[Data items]

━━━

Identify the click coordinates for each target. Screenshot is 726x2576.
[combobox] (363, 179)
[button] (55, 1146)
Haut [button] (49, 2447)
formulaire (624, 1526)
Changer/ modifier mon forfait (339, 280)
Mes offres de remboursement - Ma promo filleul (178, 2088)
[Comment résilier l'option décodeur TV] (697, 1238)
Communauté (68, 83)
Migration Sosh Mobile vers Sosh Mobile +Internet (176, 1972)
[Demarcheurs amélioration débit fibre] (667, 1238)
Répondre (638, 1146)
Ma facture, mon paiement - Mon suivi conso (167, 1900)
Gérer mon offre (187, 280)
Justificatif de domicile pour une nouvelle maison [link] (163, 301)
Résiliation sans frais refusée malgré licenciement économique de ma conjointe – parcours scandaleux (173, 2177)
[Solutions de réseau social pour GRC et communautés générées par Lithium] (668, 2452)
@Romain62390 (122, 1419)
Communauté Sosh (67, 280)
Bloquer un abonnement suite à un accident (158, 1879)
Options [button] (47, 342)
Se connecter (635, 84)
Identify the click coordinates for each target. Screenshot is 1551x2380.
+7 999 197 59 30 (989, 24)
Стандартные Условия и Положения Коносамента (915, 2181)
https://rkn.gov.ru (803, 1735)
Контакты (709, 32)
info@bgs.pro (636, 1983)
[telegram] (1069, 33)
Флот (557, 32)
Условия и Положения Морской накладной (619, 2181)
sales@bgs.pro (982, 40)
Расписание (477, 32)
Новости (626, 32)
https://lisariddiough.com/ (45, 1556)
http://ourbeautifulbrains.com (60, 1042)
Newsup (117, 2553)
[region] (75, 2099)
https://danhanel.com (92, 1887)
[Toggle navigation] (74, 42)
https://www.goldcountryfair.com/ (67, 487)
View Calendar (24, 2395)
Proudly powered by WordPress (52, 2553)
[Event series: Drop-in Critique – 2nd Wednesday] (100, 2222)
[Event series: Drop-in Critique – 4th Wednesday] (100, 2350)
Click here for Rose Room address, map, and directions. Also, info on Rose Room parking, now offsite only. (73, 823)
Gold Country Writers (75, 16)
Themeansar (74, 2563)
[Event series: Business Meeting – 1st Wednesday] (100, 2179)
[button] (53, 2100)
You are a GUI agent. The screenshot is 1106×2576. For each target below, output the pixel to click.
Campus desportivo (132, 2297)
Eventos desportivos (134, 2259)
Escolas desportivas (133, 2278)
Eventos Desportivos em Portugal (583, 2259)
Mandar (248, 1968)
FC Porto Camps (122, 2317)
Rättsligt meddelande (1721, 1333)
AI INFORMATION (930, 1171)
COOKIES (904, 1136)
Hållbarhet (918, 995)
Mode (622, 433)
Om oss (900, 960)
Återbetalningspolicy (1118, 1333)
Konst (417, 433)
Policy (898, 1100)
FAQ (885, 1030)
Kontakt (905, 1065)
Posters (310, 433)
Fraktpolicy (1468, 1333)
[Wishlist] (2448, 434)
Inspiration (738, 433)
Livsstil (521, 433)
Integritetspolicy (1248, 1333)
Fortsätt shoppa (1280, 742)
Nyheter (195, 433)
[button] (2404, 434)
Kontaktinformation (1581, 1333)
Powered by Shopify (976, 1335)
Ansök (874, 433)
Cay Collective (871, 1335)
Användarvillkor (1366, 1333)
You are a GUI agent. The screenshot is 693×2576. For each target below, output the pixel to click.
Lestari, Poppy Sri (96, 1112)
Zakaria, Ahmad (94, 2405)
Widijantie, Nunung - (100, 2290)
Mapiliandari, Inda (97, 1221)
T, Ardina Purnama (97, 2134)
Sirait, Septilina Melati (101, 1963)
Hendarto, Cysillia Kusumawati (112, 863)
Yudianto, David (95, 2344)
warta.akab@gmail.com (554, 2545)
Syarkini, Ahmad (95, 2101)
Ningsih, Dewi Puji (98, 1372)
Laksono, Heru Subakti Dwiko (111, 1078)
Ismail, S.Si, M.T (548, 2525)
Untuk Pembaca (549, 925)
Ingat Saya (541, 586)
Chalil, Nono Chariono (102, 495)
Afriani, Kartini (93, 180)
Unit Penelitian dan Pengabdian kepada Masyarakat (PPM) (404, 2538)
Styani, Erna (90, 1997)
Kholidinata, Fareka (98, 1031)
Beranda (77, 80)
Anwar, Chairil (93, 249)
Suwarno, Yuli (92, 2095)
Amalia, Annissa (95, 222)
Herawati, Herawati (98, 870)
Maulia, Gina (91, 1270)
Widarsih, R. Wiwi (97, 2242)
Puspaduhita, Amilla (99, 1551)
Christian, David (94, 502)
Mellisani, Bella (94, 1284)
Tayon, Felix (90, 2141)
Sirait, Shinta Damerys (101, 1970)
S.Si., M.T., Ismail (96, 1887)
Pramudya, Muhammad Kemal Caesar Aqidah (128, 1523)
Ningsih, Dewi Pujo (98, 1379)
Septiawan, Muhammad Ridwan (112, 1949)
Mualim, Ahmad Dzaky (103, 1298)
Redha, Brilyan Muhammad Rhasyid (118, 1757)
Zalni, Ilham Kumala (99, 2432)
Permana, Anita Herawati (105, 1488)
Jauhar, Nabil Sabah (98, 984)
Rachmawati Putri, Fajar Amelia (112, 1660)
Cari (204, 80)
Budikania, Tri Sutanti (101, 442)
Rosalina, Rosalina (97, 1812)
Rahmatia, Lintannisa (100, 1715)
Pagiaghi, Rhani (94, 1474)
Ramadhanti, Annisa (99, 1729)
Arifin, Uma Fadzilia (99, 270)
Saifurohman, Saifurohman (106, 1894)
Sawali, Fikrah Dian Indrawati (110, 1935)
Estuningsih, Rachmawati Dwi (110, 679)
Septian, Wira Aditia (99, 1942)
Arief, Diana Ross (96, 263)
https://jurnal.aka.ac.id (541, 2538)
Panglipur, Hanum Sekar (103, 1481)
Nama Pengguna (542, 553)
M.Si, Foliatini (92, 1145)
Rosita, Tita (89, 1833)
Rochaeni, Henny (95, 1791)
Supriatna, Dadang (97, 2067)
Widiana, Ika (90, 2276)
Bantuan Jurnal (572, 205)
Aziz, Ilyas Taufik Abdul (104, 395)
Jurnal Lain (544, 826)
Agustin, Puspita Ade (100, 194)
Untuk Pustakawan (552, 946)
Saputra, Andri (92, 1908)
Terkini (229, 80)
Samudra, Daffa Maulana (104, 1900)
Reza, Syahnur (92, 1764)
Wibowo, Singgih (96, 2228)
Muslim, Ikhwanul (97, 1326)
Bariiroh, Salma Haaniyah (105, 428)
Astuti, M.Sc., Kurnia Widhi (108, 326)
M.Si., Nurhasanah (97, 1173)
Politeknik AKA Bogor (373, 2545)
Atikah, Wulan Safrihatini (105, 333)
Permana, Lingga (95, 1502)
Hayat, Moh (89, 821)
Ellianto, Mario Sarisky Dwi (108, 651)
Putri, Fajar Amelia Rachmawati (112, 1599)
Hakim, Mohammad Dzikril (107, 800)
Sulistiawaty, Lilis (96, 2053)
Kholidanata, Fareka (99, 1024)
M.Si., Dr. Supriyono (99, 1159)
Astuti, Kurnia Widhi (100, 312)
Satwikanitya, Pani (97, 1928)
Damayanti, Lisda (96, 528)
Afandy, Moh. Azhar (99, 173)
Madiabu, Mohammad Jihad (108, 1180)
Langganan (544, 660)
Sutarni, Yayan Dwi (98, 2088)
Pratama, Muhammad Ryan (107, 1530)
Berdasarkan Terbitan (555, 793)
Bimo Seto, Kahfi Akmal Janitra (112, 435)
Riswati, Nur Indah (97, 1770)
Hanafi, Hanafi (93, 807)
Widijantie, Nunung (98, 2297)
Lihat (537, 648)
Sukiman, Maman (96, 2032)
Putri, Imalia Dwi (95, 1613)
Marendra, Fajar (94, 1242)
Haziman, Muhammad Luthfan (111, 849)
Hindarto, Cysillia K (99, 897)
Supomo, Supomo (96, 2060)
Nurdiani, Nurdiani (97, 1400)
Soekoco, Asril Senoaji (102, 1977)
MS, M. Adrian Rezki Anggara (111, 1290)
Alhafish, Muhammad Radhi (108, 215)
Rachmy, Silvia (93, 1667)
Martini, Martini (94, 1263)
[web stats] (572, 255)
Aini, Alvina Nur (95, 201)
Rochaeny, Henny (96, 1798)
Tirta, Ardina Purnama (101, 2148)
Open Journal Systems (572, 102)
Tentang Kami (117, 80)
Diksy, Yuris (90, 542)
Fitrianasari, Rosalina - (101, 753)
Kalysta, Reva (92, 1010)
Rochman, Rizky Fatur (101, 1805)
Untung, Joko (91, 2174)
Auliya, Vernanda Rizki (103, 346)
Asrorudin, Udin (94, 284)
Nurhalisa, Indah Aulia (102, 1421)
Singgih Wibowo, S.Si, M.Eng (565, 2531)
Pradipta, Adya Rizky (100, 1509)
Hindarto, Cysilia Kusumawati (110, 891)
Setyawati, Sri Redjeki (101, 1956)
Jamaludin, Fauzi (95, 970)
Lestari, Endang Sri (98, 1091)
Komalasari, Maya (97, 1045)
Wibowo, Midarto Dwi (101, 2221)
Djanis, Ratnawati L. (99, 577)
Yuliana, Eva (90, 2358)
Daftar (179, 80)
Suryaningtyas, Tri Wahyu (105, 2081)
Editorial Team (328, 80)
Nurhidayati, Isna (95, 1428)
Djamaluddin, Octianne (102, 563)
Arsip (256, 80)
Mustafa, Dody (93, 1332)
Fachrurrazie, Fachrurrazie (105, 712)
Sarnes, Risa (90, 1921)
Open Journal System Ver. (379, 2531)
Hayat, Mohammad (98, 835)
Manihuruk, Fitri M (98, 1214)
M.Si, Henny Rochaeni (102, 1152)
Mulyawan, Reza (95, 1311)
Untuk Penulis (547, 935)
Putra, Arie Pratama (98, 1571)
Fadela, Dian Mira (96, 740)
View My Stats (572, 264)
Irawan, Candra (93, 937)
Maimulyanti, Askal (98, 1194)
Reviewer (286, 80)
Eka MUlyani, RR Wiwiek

━━━

- What you will do
Starting at the line above that holds "[Demarcheurs amélioration débit" and ending at the line that holds "Eventos desportivos (134, 2259)", transcribe each line exactly and include no other lines.

- Response to the task
[Demarcheurs amélioration débit fibre] (667, 1238)
Répondre (638, 1146)
Ma facture, mon paiement - Mon suivi conso (167, 1900)
Gérer mon offre (187, 280)
Justificatif de domicile pour une nouvelle maison [link] (163, 301)
Résiliation sans frais refusée malgré licenciement économique de ma conjointe – parcours scandaleux (173, 2177)
[Solutions de réseau social pour GRC et communautés générées par Lithium] (668, 2452)
@Romain62390 (122, 1419)
Communauté Sosh (67, 280)
Bloquer un abonnement suite à un accident (158, 1879)
Options [button] (47, 342)
Se connecter (635, 84)
Identify the click coordinates for each target. Screenshot is 1551x2380.
+7 999 197 59 30 (989, 24)
Стандартные Условия и Положения Коносамента (915, 2181)
https://rkn.gov.ru (803, 1735)
Контакты (709, 32)
info@bgs.pro (636, 1983)
[telegram] (1069, 33)
Флот (557, 32)
Условия и Положения Морской накладной (619, 2181)
sales@bgs.pro (982, 40)
Расписание (477, 32)
Новости (626, 32)
https://lisariddiough.com/ (45, 1556)
http://ourbeautifulbrains.com (60, 1042)
Newsup (117, 2553)
[region] (75, 2099)
https://danhanel.com (92, 1887)
[Toggle navigation] (74, 42)
https://www.goldcountryfair.com/ (67, 487)
View Calendar (24, 2395)
Proudly powered by WordPress (52, 2553)
[Event series: Drop-in Critique – 2nd Wednesday] (100, 2222)
[Event series: Drop-in Critique – 4th Wednesday] (100, 2350)
Click here for Rose Room address, map, and directions. Also, info on Rose Room parking, now offsite only. (73, 823)
Gold Country Writers (75, 16)
Themeansar (74, 2563)
[Event series: Business Meeting – 1st Wednesday] (100, 2179)
[button] (53, 2100)
You are a GUI agent. The screenshot is 1106×2576. For each target below, output the pixel to click.
Campus desportivo (132, 2297)
Eventos desportivos (134, 2259)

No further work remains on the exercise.